THE PRINCE REGENT, IT IS SAID, FIRST VISITED THE SMALL village of Brighthelmston around the year ’83, when he was a handsome youth of one-and-twenty. He was urged into Sussex by his doctors, who thought the sea water might ease the ominous swelling of certain organs in the Royal neck; being as yet unacquainted with the vastness of the Prince’s appetites, they apparently mistook the thickening of his person for a more sinister disorder. Whether he dipped his head in the sea or not, remains a question for posterity; but certain it is he dipped his wick — as the Vulgar would say — in every unprotected maiden the surrounding country offered, until the reputation of Brighton, as it came to be known, was too black for any decent lady to contemplate. The Prince sampled every possible pleasure the watering place could offer, from horse racing to card playing to the wines of the King’s Arms — and was led in dissolution by the example of his uncle, the notorious Duke of Cumberland.

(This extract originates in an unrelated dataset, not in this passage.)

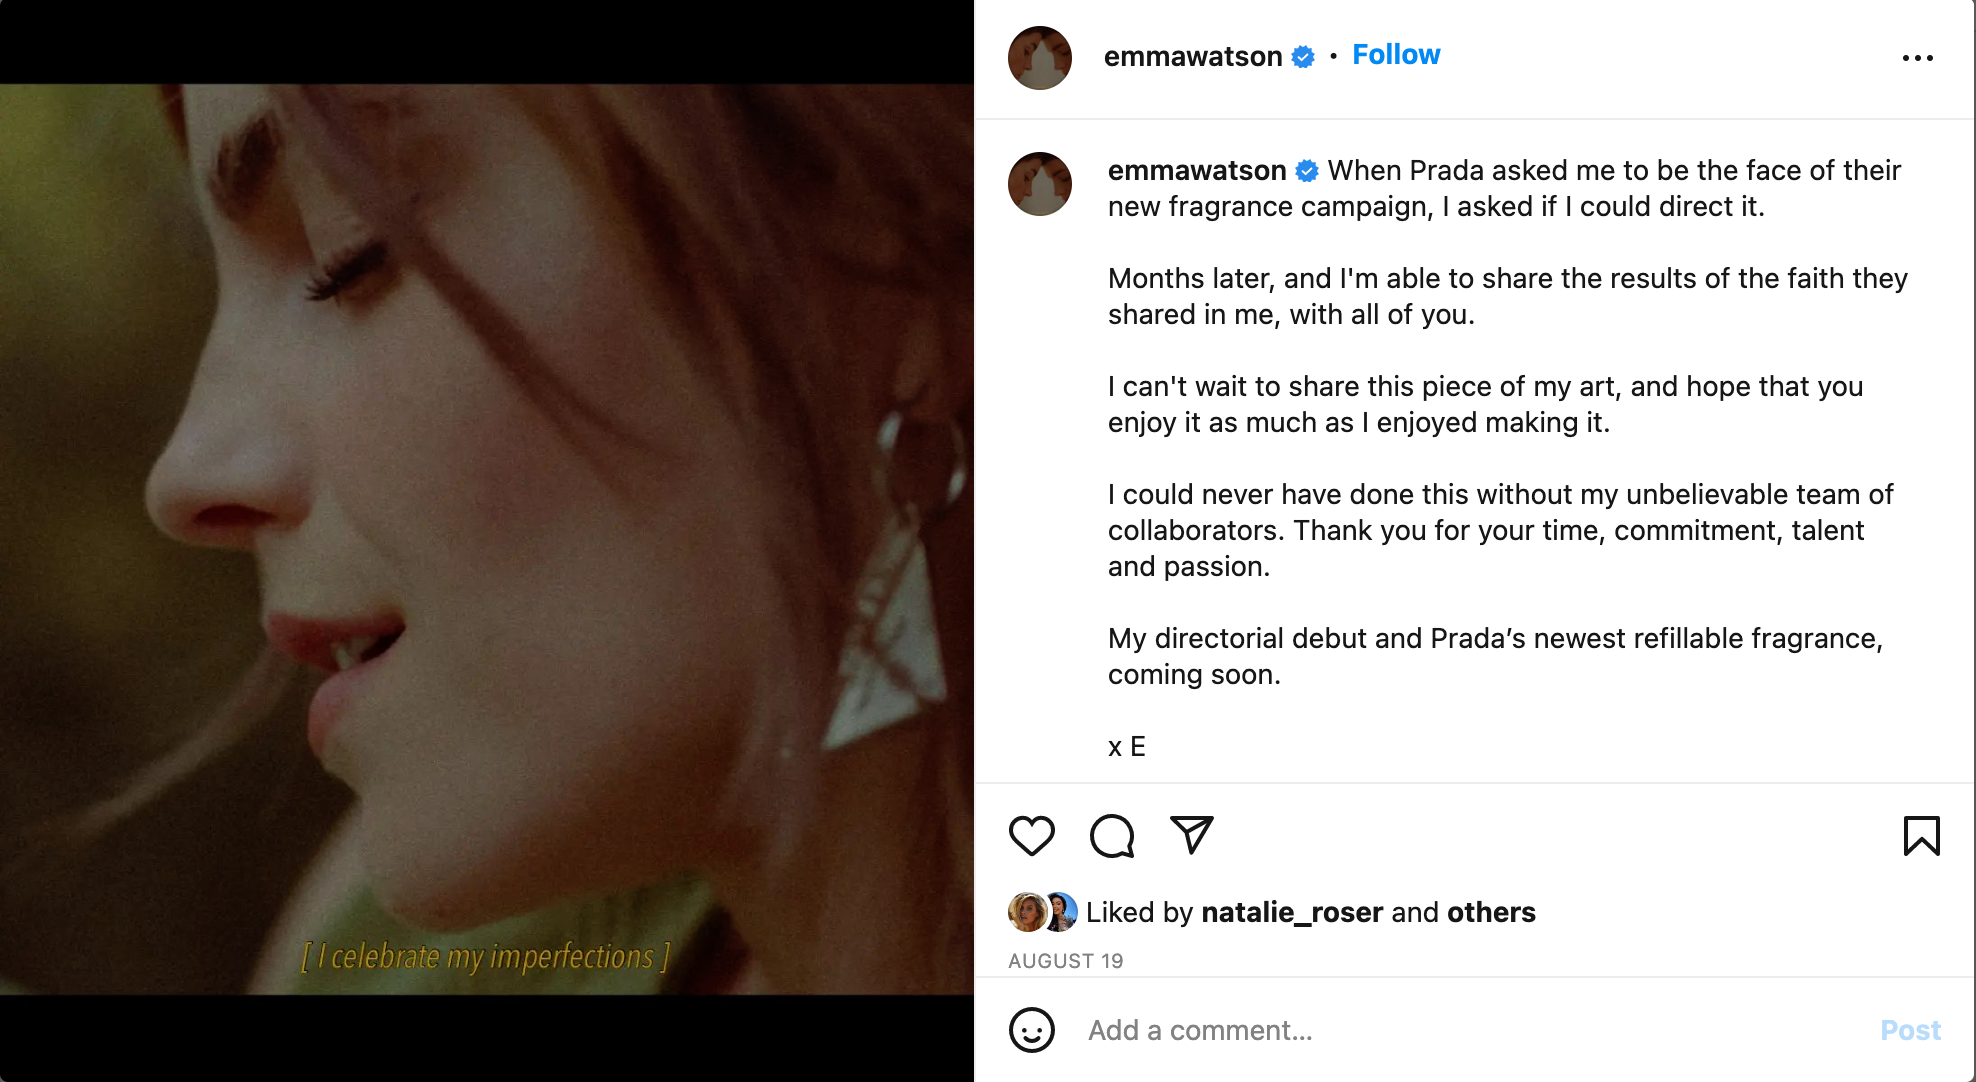Open emmawatson username in header
1976x1082 pixels.
click(1192, 57)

The Duke held the lease of Grove House, on the Steyne; his nephew enjoyed every freedom of the place, and its raffish circle; and within a few months of his coming of age, hired a modest farmhouse from the principal landowner in these parts — one Thomas Kemp. [9] Thomas Kemp owned most of the land in Brighton at the end of the eighteenth century; his son, Thomas Read Kemp (1782–1844), built Kemp Town in 1823, a significant Regency-style architectural neighborhood between the Royal Crescent and the racecourse on the Downs. The project eventually bankrupted him, and he died on the Continent, unable to meet his creditors’ demands. — Editor’s note.